## Data to use
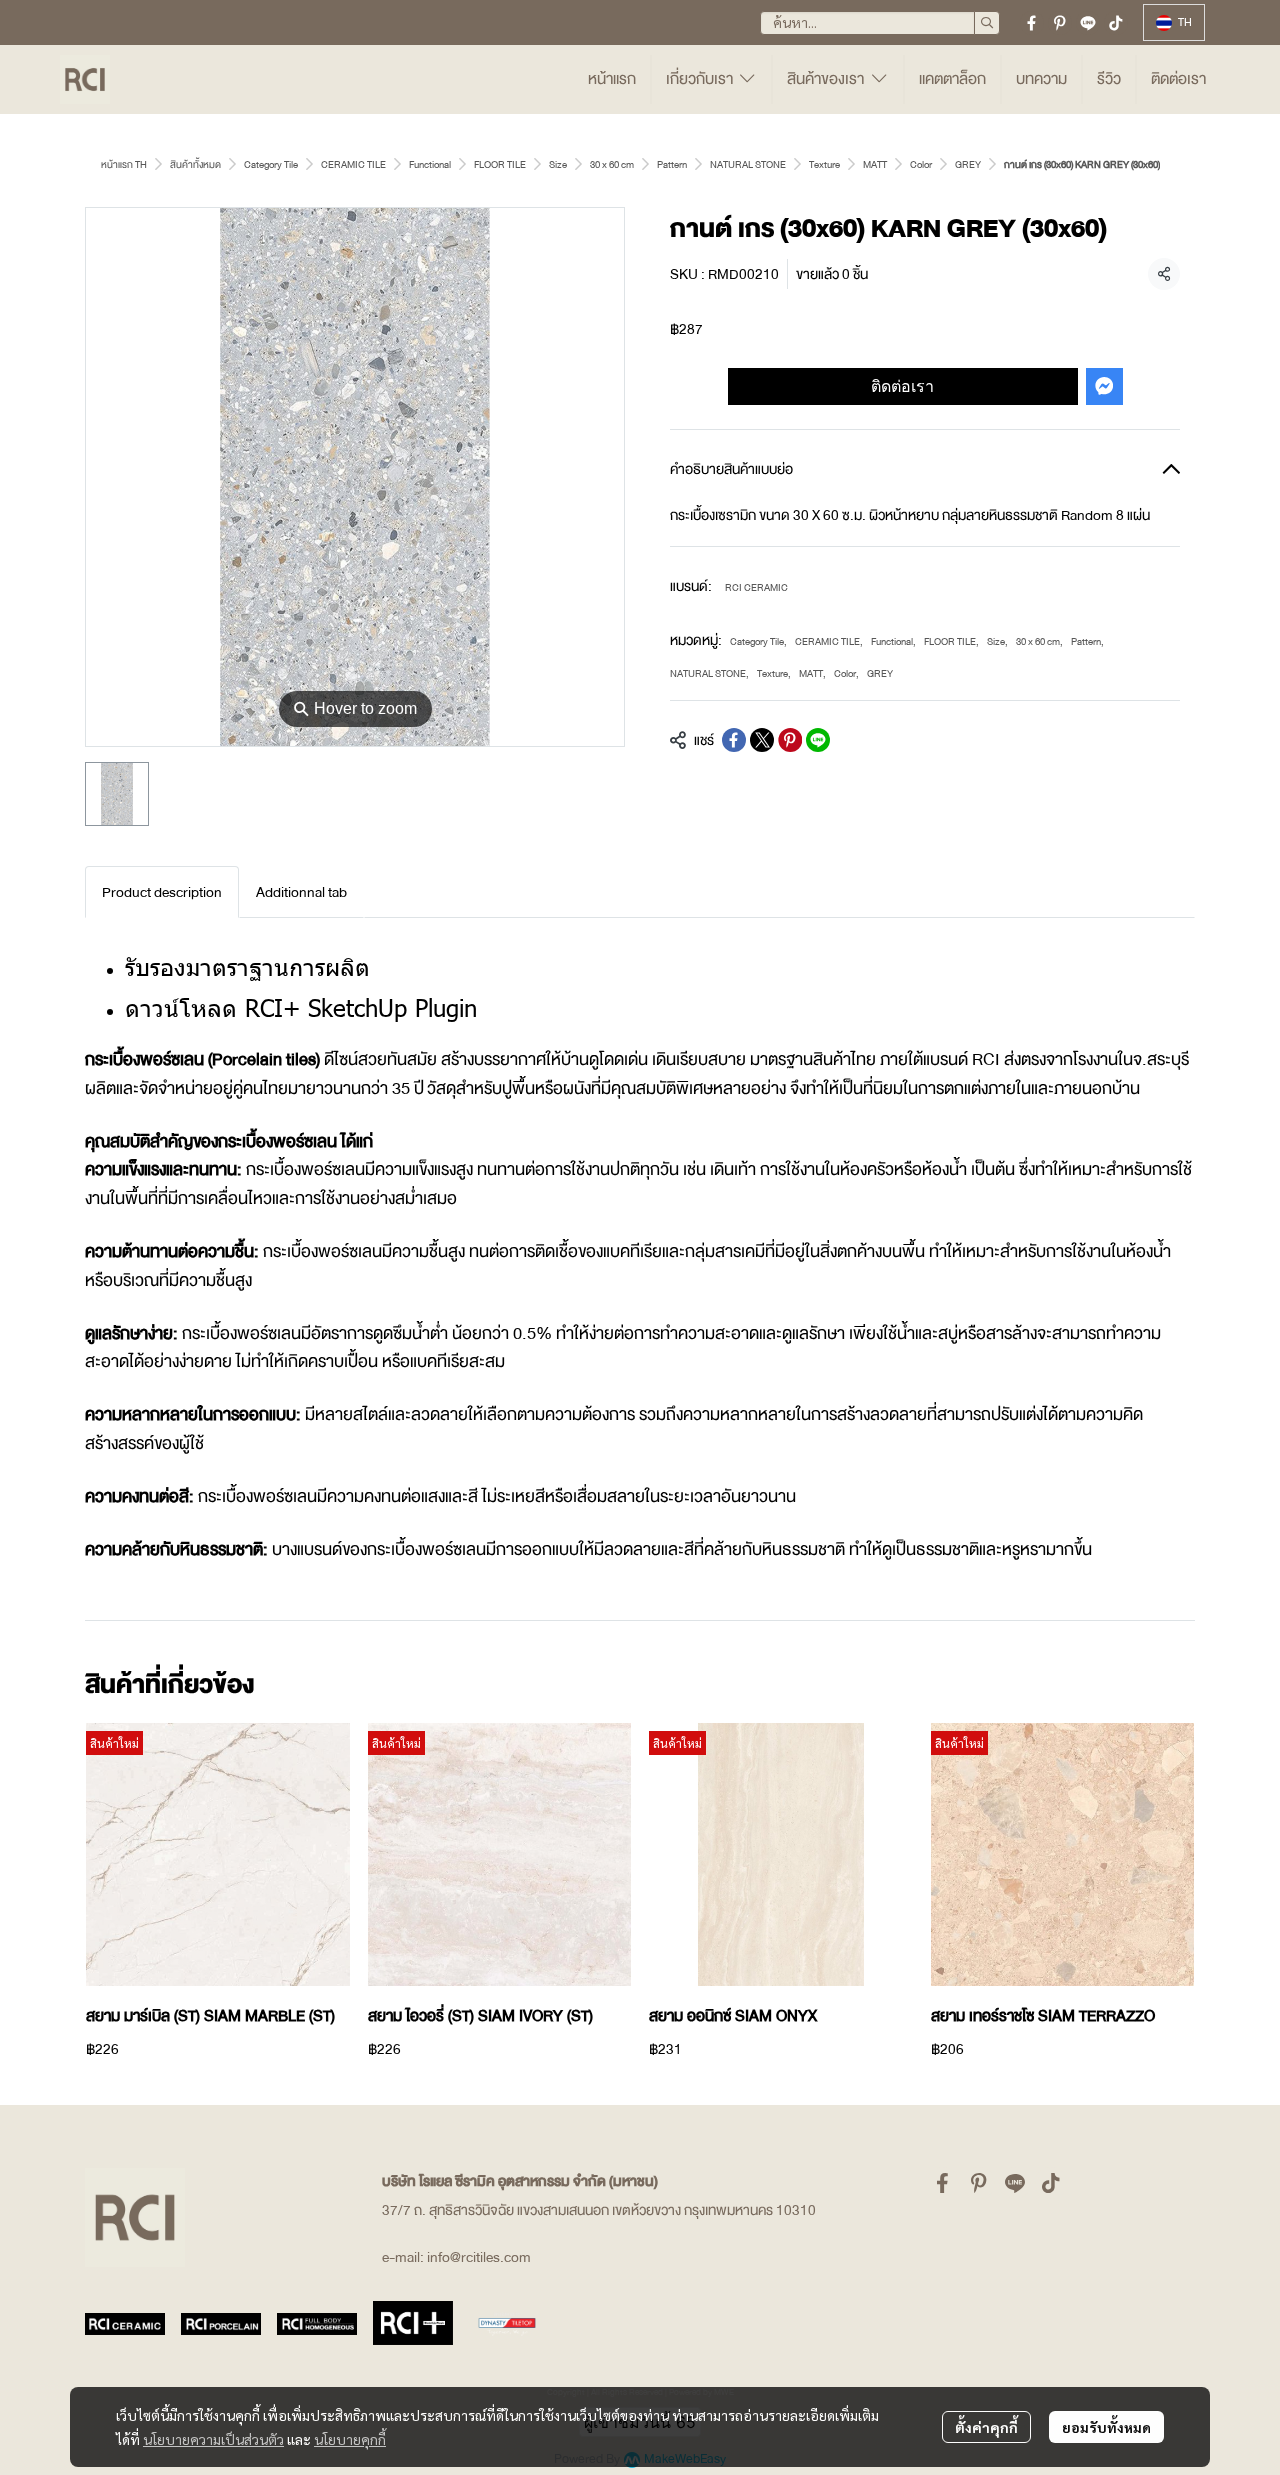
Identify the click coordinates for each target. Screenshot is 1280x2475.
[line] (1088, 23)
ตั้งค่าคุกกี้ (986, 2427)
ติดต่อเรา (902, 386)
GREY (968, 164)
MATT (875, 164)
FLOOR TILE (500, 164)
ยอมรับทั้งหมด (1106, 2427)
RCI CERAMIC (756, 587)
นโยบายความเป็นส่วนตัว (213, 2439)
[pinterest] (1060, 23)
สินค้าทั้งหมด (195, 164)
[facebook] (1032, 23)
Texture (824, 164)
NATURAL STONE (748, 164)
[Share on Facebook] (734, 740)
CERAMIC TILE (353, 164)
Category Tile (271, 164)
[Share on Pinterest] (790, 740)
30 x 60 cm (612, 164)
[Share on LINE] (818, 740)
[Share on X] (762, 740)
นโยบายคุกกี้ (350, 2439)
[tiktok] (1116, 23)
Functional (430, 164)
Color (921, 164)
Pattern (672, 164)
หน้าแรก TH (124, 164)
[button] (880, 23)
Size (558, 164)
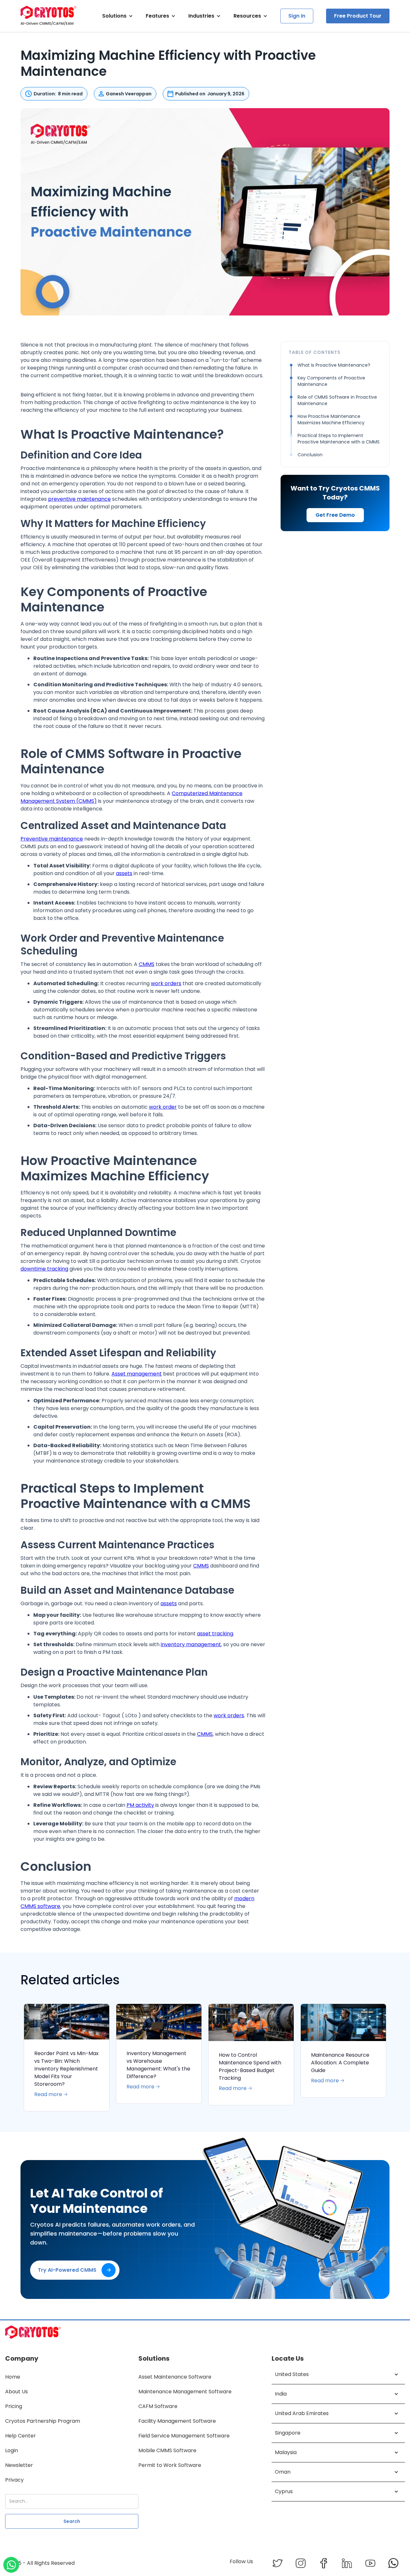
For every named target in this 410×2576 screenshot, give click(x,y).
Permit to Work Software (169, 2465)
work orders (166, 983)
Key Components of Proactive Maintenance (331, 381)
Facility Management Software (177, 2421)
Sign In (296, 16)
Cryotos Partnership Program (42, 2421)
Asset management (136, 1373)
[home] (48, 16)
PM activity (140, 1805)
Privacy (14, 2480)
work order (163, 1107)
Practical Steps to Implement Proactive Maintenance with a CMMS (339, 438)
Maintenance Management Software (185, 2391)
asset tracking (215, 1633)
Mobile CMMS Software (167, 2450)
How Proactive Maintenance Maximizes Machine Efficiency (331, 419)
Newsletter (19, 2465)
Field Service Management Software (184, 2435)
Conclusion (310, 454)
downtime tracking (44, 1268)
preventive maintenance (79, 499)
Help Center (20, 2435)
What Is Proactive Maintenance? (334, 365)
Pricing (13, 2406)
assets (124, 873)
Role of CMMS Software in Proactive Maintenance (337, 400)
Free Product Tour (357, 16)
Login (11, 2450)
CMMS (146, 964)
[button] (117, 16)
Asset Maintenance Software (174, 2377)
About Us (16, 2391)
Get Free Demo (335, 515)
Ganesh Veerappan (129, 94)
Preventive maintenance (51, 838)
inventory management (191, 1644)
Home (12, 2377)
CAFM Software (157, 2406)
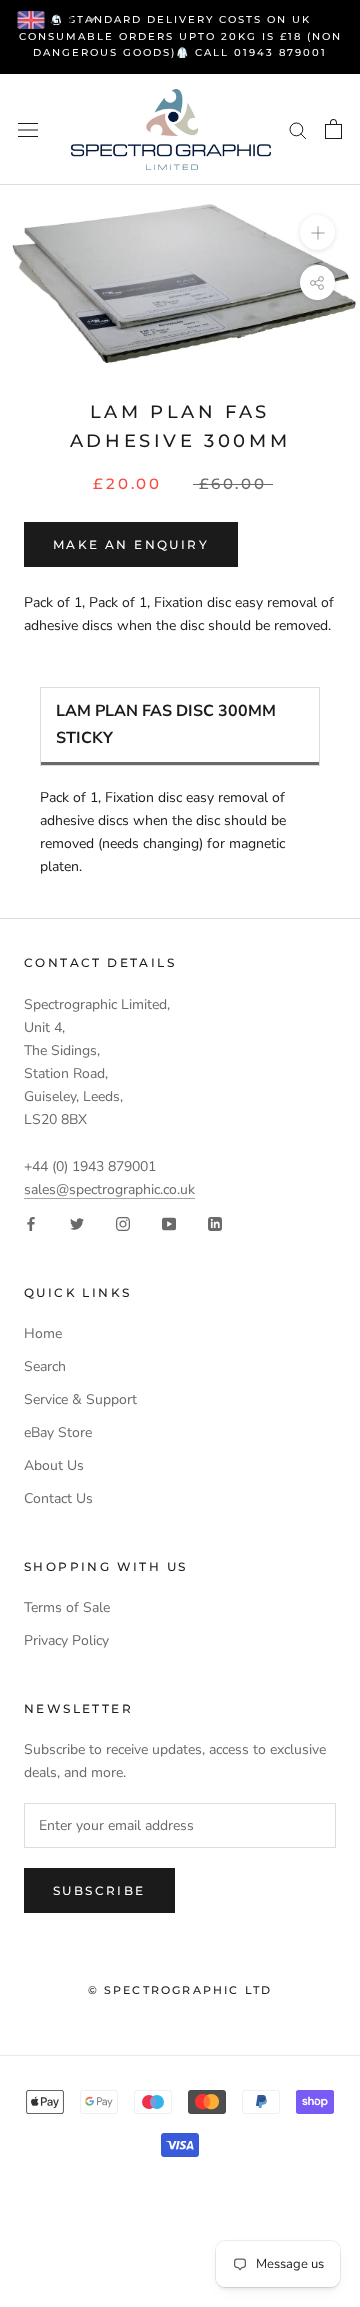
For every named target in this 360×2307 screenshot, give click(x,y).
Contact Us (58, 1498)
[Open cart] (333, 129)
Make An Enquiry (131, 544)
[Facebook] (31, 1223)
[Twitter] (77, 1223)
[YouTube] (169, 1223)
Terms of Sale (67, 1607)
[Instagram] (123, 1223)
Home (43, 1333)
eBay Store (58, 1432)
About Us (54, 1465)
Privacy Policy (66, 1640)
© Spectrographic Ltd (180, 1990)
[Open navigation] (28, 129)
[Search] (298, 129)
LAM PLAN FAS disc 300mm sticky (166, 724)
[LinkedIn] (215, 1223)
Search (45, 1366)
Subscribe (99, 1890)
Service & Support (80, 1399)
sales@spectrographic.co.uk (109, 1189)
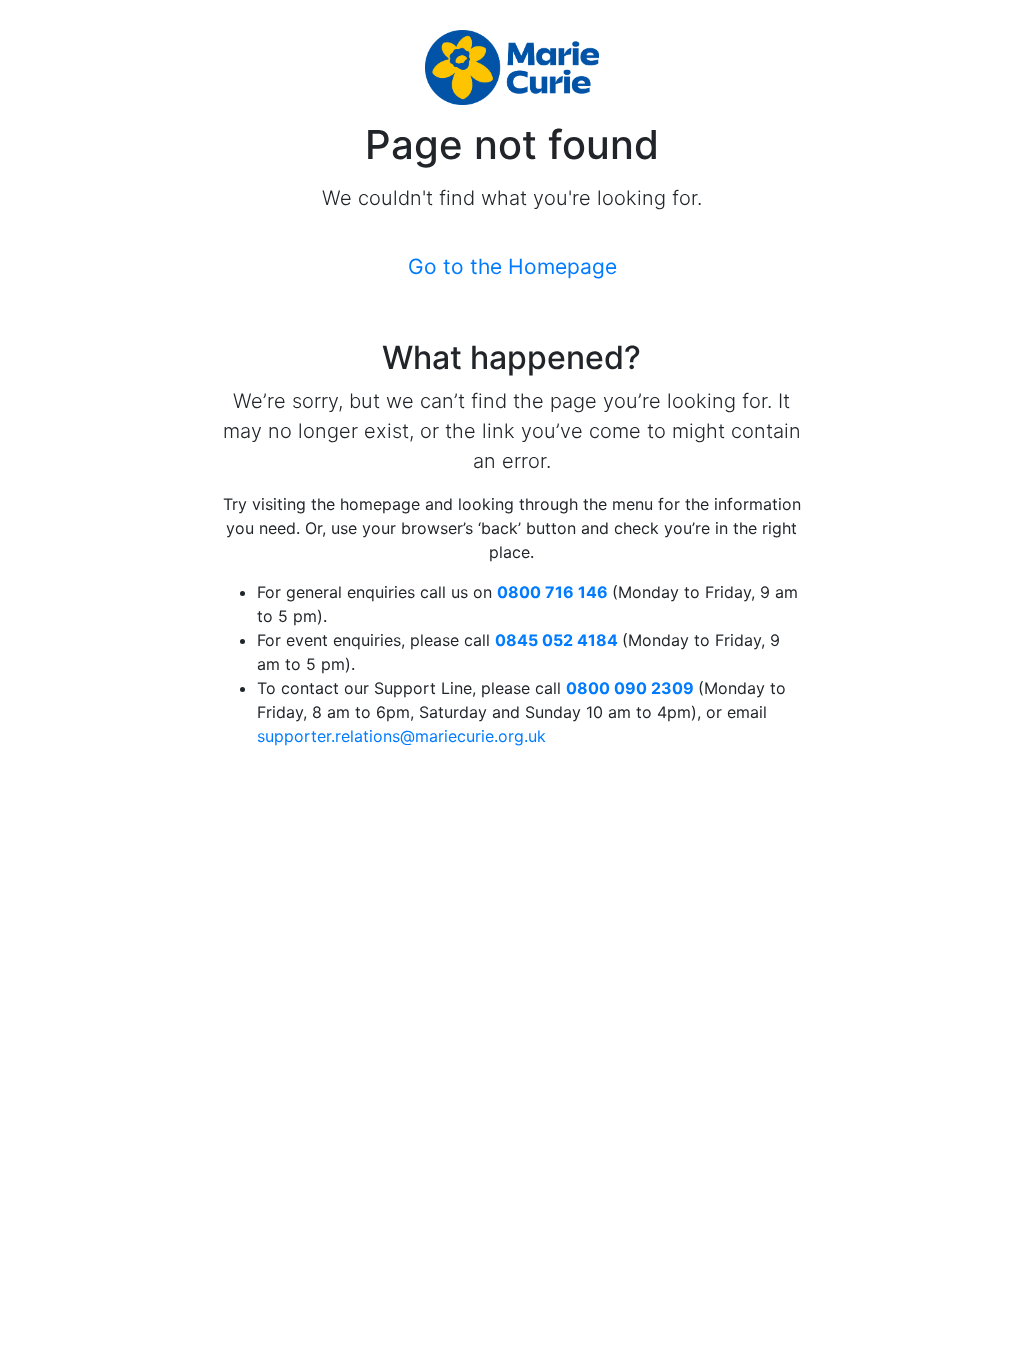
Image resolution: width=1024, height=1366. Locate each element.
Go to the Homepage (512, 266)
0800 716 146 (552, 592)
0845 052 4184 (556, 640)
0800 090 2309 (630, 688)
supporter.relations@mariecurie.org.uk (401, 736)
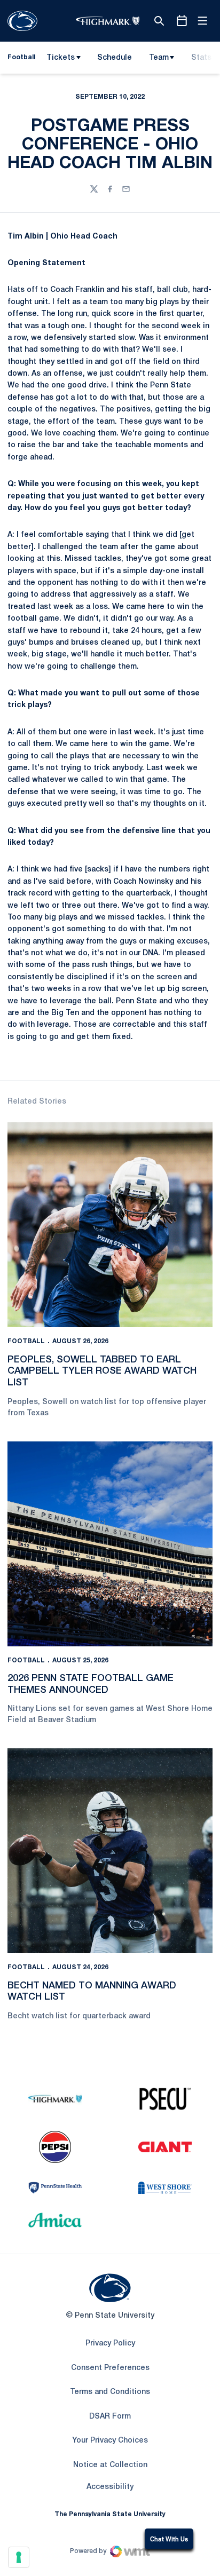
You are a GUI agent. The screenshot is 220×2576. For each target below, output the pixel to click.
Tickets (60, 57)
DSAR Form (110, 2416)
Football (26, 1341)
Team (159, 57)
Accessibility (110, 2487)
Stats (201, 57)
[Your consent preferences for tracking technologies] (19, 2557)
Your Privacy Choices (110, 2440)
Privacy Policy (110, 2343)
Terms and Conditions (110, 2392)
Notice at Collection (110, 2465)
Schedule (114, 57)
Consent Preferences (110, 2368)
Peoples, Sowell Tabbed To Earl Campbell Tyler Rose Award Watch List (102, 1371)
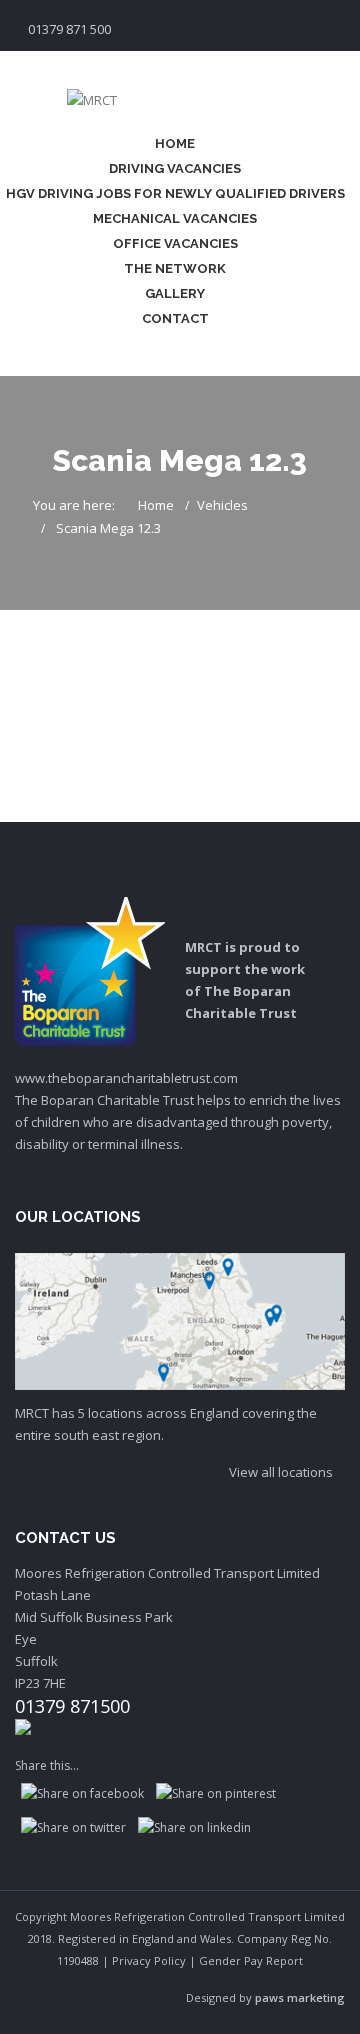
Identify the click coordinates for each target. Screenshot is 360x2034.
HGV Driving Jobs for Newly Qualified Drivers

## Work instructions
Write out exactly the lines from the one containing "You are a GUI" to the last line of the records above, both included, and leave out any pictures.

## Output of the task
You are a GUI agent. The screenshot is 220×2576. For each target below, output the pixel to click.
Tickets (60, 57)
DSAR Form (110, 2416)
Football (26, 1341)
Team (159, 57)
Accessibility (110, 2487)
Stats (201, 57)
[Your consent preferences for tracking technologies] (19, 2557)
Your Privacy Choices (110, 2440)
Privacy Policy (110, 2343)
Terms and Conditions (110, 2392)
Notice at Collection (110, 2465)
Schedule (114, 57)
Consent Preferences (110, 2368)
Peoples, Sowell Tabbed To Earl Campbell Tyler Rose Award Watch List (102, 1371)
Identify the click coordinates for each target. Screenshot is 360x2034.
HGV Driving Jobs for Newly Qualified Drivers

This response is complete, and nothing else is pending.